▶ [GIVEN PASSAGE]:
DEPRCATED!!! please see https://github.com/C3BI-pasteur-fr/UTechSCB-SCHNAPPs
- Shiny app for exploration of single Cell data
Table of contents generated with markdown-toc
This is a shiny / RStudio app for the exploration and analysis of single cell RNAseq data as it comes from 10X or MARSseq technologies. It is currently being developed based on user requests of the Cytometry and Biomarkers UTechS at the Pasteur Institute, Paris. The goal is to enable the users of our platform to explore their data, select cells they would like to work with and then perform the final analysis together with the bioinformatics support here at Pasteur.
The original version of this app is CellView (https://github.com/mohanbolisetty/CellView), but it was substantially modified. It helped me get started.
Here, I organize the development tasks of the application. Could probably also be done within Gitlab, but I am more used to working with Trello... There are also a lot of "TODO" items in the code that need to be worked on...
Download git repository from gitlab/github (https://gitlab.pasteur.fr/hub/scShinyHub (need account for this one) or https://github.com/baj12/scShinyHub (public more stable version)). In RStudio create a new project (version control, git)
I needed to have TCL/TK installed to be able to install the sm package.
requiredPackages= c("psych", "scran", "shiny", "shinyTree", "plotly", "shinythemes", "ggplot2", "DT",
"pheatmap", "threejs", "sm", "RColorBrewer", "mclust", "reshape", "knitr", "kableExtra", "shinyWidgets", "scater", "biomaRt", "devtools", "dplyr", "edgeR", "gplots", "shinydashboard", "stringi", "svglite")
install.packages(c("rafalib", "shinydashboard", "shinyBS", "shinythemes", "Rfast", "shinycssloaders", "pryr", "scran"))
rafalib::install_bioc(requiredPackages)
devtools::install_github("mul118/shinyMCE")
devtools::install_github("jlmelville/uwot")
devtools::install_github("daattali/colourpicker")
BiocManager::install("TRONCO")
install.packages("sm")
https://support.10xgenomics.com/single-cell-gene-expression/software/pipelines/latest/rkit
need to have gfortran installed as well
Simply open the file server.R in RStudio and click the Run button in RStudio.
(Images can be enlarged by clicking on them)
This package should allow a non-bioinformatician to work with single cell data. I.e. with the counts that have been created after aligning and mapping of sequenced reads to the genes of the reference genome. It is (for now) also required to create the input data as a preformatted RData/Rds files. (Examples are provided in reformatExamples.R). For this User guide I am using a public data set of PBMC single cell RNAseq data (https://doi.org/10.1101/123810).
A key feature of this app is the ability to change the cells and genes that are being used for the rest of the app.

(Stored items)
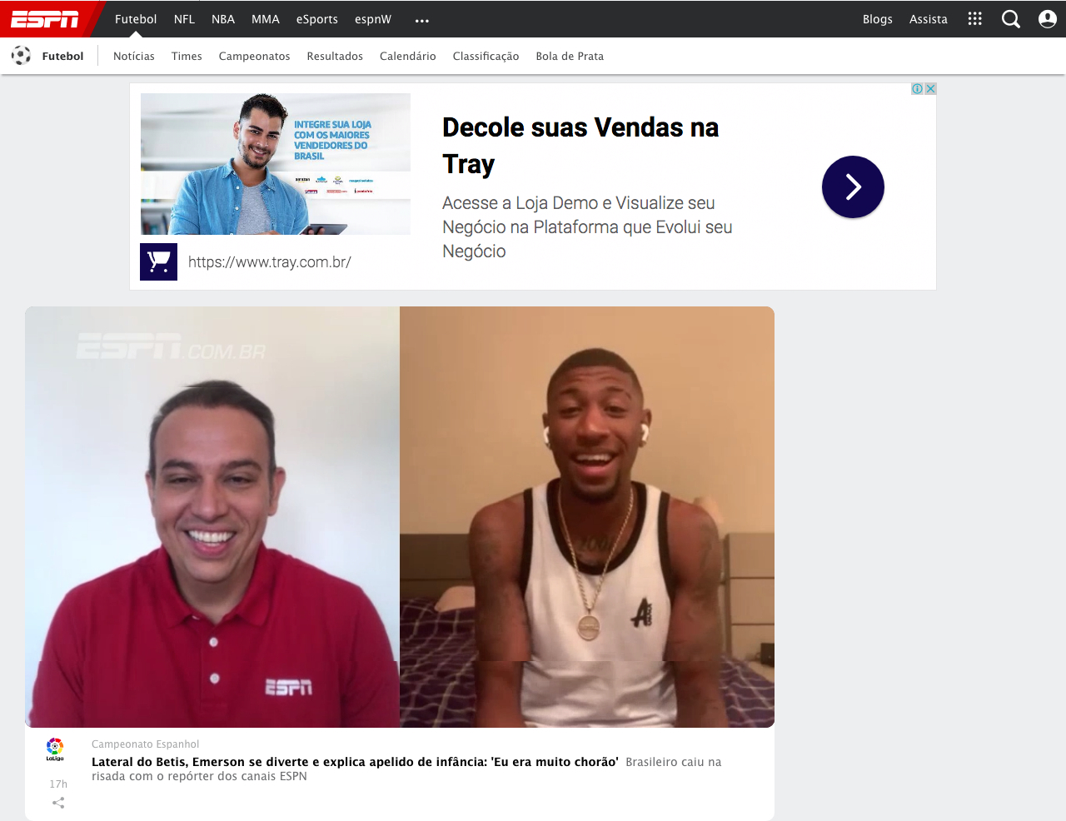Viewport: 1066px width, 821px height.
Task: Click the Assista link
Action: click(928, 19)
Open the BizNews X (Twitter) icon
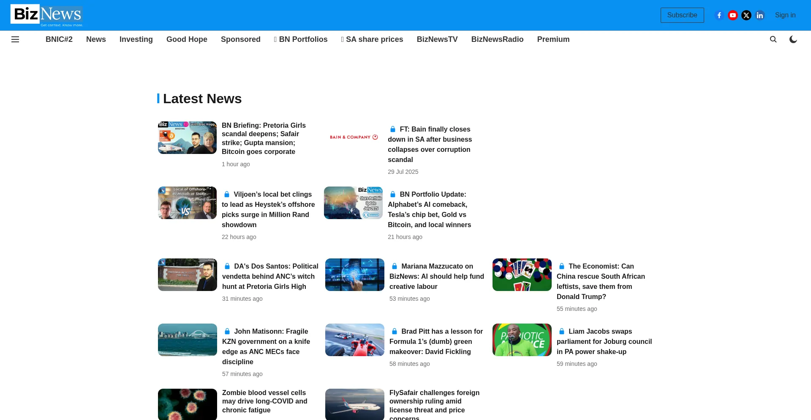 coord(746,15)
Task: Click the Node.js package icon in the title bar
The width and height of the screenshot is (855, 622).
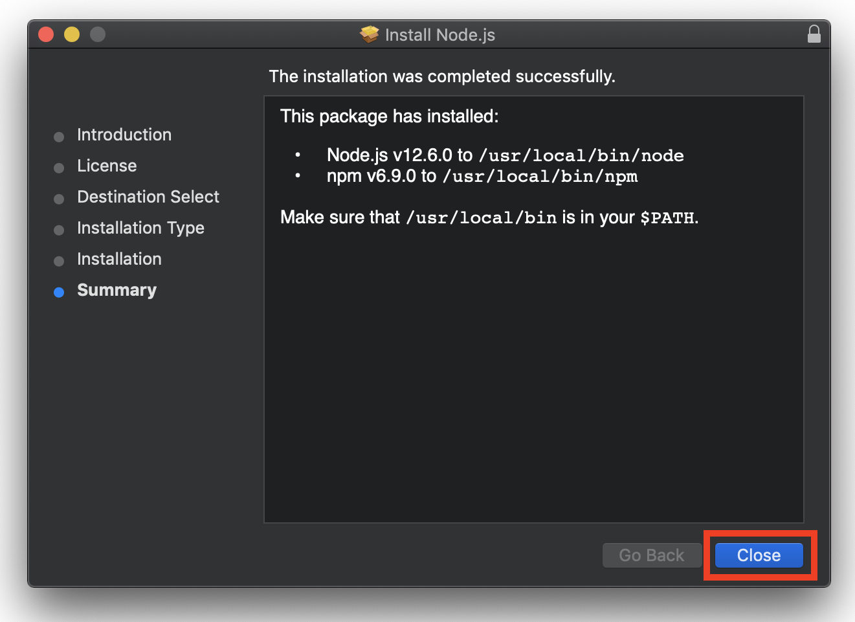Action: 368,34
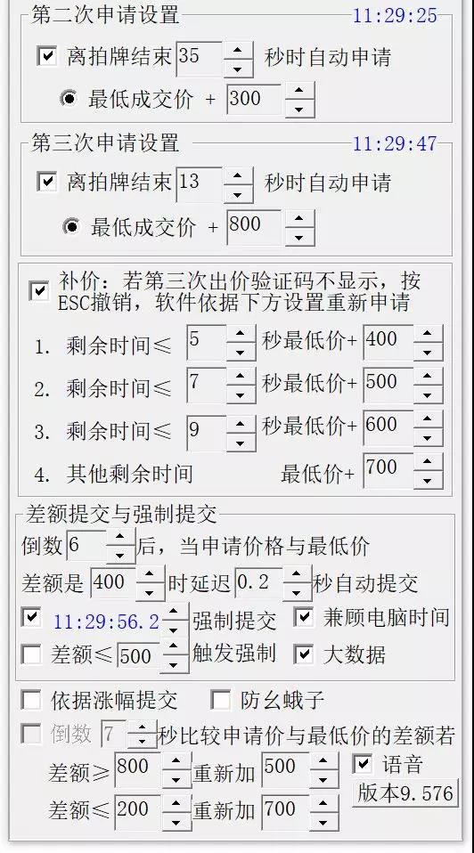Screen dimensions: 474x853
Task: Increase rule 1 remaining time value (5)
Action: click(241, 332)
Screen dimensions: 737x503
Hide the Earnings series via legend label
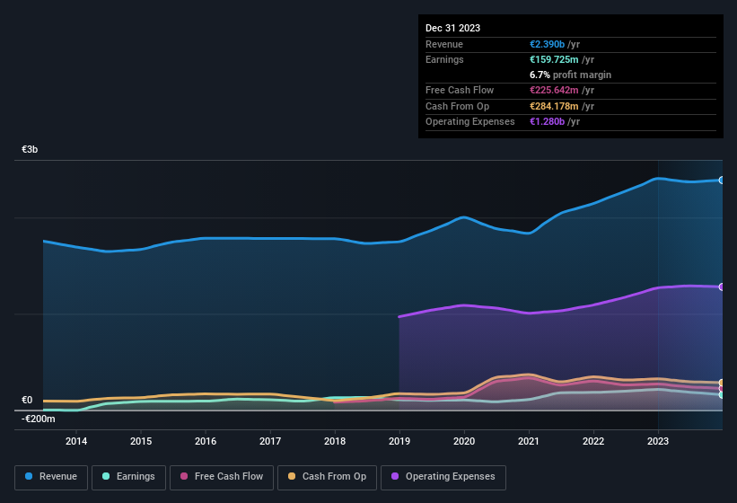(136, 476)
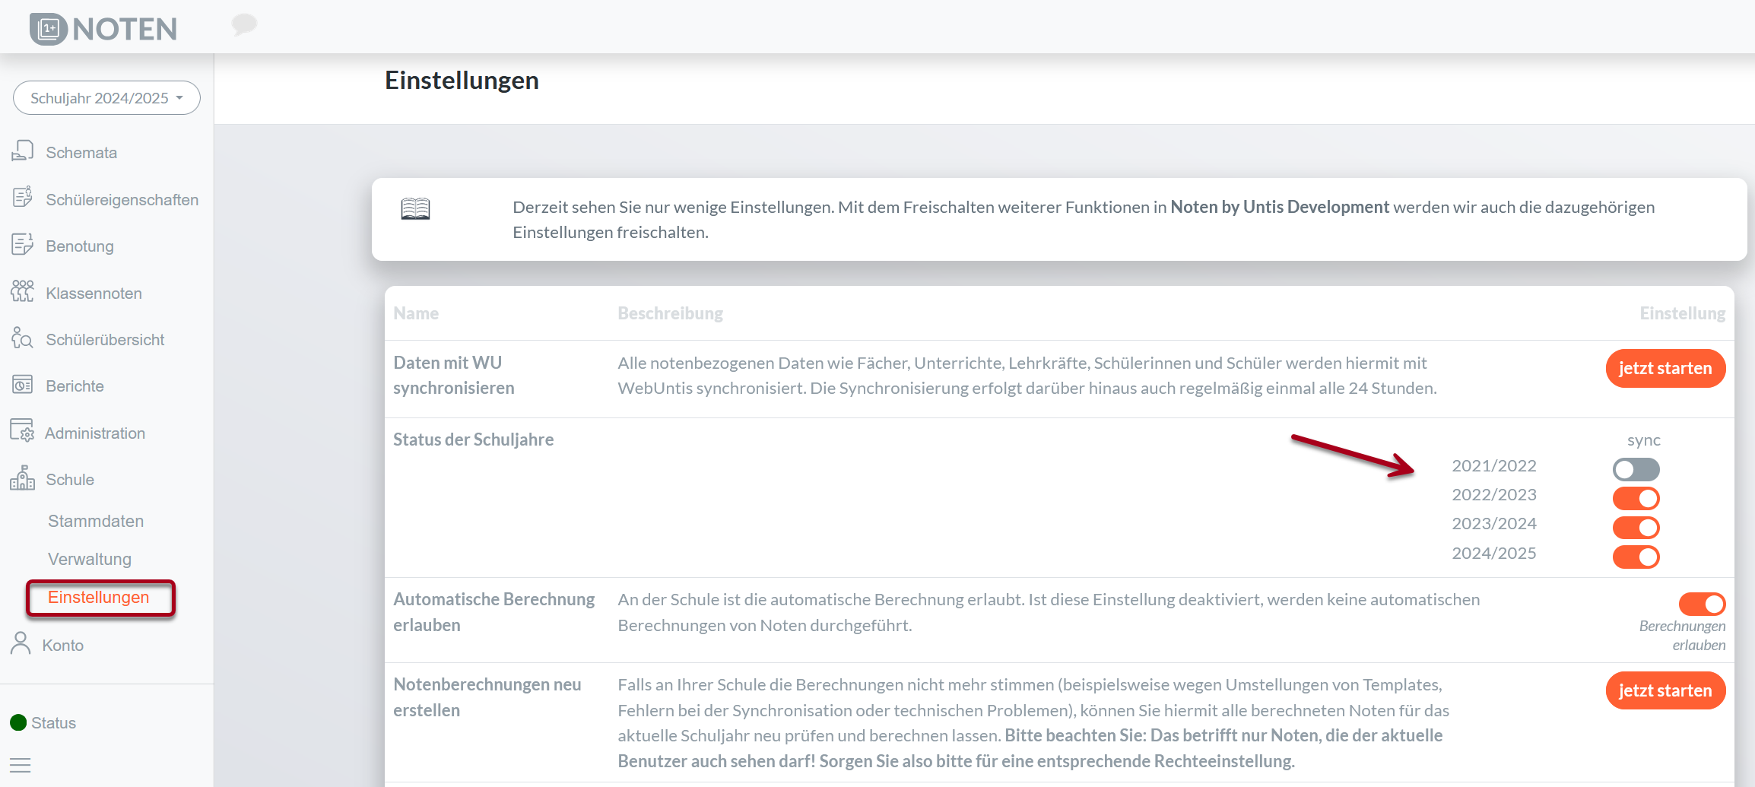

▶ [ABOUT THIS TASK]: Carry on the README for the single-cell Shiny app from where it stops.

▶ [REPLY]:
Note: The calculation of the statistics can be quite long and disrupt working with these two panels. To avoid this calculation and speed up the selection process one can activate the "don't display stats" check box, which should be unselected again after the selection is finished.
- List of genes with minimal expression
A list of genes with minimal expression can be defined here. Cells must have at least one of these genes expressed with at least one read.
- Min # of UMIs / Max # of UMIs
Set the minimum/maximum number of UMIs per cell. See also General QC - UMI histogram
- Comment for selection of cells
The comment text here can be used in the reports to annotate the reasoning for the particular selection of cells.
- cells to be filtered out by pattern
A regular expression can be used to filter out cells. For example,
- cells to keep
We can select cells that we want to explicitly keep. This overwrites the filter from "cells to be filtered out by pattern" and "Cells to be removed".
- cells to keep; remove others
Here we restrict ourselves to cells that should be kept removing anything else. You could for example decide to work only with one t-SNE cluster and select the cell for that cluster from the "General QC - TSNE plot" panel. This overwrites all other filters except the min/max UMI expression constrains.
- Cells to be removed
Specify individual cells that should be removed.
- Selected cell names to be copied
Cells selected in the table below that have been selected.
- Cells
Table with all cells. These are all cells without any filter applied. Though, one can apply filters directly in the table by setting thresholds in the number of ngenes for examples.
It is also possible to select cells by clicking on them. They will then be listed underneath "Selected cell names to be copied" and can be copy/pasted to other places.
** Select all rows
Using this check box one can select all cells with the filter from the table applied thus filling up the "Selected cell names to be copied" with the cell names.
** Comments
Because selecting the right cells can become very complicated it might be a good idea to have a separate document open where selections of cells and genes can be copied to and annotated. This would be apart from this application.
To speed up the selection process it is recommended to disable the summary statistics by selecting "don't display stats". This will disable the calculations and allow for a faster selection process.
- regular expression for selection of genes to be removed
Genes can be removed based on their "Associated.Gene.Name" by a regular expression. Thus, "^MT" will remove any gene starting with (^) the two characters "MT". Usually these are mitochondrial genes that start with these characters. Similarily some ribosomol proteins start with the letters "RP". Both can be combined with OR symbol (|).
- GeneList Selection
There are some predefined classes of genes. By selecting one class other genes are removed.
- Minoverall expression
Only genes with at least as many UMIs as selected here will be kept. We use the sum over all cells and not per cell counts.
- genes to keep
Genes that have been removed using the regular expression or otherwise can be forced into the list of used genes using this parameter. Please check in the tables below the results of your actions.
- Genes kept table
Here the genes used for the analysis are kept.
- Selected genes
By clicking on a row you can select genes, these are then being displayed above and can be copy/pasted elsewhere.
- Genes removed table
Genes that have been removed from the current selection are listed here. Again, genes can be selected by clicking on them and are displayed above the table for copy/paste purposes.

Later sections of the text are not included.